> **Written task**: Pick out every line of the entries below that contains the word "resolution" and copy each one.

> **Data to process**:
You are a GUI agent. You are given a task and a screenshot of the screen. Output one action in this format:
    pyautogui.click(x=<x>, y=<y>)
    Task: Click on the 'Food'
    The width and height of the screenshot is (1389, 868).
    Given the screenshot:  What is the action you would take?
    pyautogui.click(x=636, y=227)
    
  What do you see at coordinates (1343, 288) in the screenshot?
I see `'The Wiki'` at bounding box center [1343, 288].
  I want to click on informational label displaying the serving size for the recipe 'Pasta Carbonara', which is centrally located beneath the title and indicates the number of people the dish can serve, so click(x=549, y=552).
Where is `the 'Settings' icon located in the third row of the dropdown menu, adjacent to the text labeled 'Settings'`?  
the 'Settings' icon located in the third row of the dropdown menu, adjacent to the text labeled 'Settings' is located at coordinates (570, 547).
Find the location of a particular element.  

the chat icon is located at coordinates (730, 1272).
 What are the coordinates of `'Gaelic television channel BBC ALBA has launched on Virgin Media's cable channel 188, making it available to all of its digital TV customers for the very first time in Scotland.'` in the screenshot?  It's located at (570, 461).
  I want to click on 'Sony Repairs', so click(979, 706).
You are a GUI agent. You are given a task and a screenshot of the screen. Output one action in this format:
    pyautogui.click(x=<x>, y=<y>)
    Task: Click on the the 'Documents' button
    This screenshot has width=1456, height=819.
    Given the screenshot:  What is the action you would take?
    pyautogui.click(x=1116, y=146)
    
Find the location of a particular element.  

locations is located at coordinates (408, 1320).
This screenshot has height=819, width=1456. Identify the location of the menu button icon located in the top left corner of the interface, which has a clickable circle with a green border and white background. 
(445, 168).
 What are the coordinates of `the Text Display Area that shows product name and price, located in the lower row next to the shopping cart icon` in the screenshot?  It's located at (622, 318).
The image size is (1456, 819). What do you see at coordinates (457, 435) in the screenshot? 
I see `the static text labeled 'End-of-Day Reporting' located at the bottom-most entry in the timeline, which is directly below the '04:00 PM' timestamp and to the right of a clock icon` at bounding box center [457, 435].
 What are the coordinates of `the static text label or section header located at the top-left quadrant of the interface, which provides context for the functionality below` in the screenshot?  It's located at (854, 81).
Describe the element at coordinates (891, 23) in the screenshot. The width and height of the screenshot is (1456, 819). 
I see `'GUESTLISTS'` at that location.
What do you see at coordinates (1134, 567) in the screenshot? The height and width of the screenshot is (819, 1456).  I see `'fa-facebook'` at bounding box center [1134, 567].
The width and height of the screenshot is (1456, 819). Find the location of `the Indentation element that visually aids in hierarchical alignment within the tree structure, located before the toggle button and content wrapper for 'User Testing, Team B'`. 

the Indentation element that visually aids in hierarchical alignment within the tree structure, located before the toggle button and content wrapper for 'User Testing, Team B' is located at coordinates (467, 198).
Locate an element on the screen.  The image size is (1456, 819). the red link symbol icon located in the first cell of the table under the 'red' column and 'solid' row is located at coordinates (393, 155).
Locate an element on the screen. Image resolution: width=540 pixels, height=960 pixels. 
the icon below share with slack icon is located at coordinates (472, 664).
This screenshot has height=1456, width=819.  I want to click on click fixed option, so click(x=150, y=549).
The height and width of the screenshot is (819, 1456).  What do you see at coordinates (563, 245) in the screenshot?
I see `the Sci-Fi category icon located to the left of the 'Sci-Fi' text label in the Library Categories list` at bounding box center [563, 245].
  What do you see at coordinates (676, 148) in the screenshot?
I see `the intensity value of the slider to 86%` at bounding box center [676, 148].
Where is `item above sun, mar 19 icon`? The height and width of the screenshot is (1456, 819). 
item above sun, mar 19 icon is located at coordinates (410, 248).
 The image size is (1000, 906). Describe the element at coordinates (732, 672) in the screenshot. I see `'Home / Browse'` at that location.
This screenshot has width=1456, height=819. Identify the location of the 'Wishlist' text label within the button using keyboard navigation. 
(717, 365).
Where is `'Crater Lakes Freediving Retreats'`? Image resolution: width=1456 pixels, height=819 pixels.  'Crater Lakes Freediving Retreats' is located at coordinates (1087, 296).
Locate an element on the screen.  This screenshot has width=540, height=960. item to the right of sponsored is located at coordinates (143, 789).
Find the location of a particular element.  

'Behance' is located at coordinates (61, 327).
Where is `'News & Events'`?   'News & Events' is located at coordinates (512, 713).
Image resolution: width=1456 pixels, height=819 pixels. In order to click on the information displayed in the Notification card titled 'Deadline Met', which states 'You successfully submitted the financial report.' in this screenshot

> **Answer to this exercise**:
Locate an element on the screen. Image resolution: width=540 pixels, height=960 pixels. 
Where is `'Crater Lakes Freediving Retreats'`? Image resolution: width=1456 pixels, height=819 pixels.  'Crater Lakes Freediving Retreats' is located at coordinates (1087, 296).
Image resolution: width=1456 pixels, height=819 pixels. In order to click on the information displayed in the Notification card titled 'Deadline Met', which states 'You successfully submitted the financial report.' in this screenshot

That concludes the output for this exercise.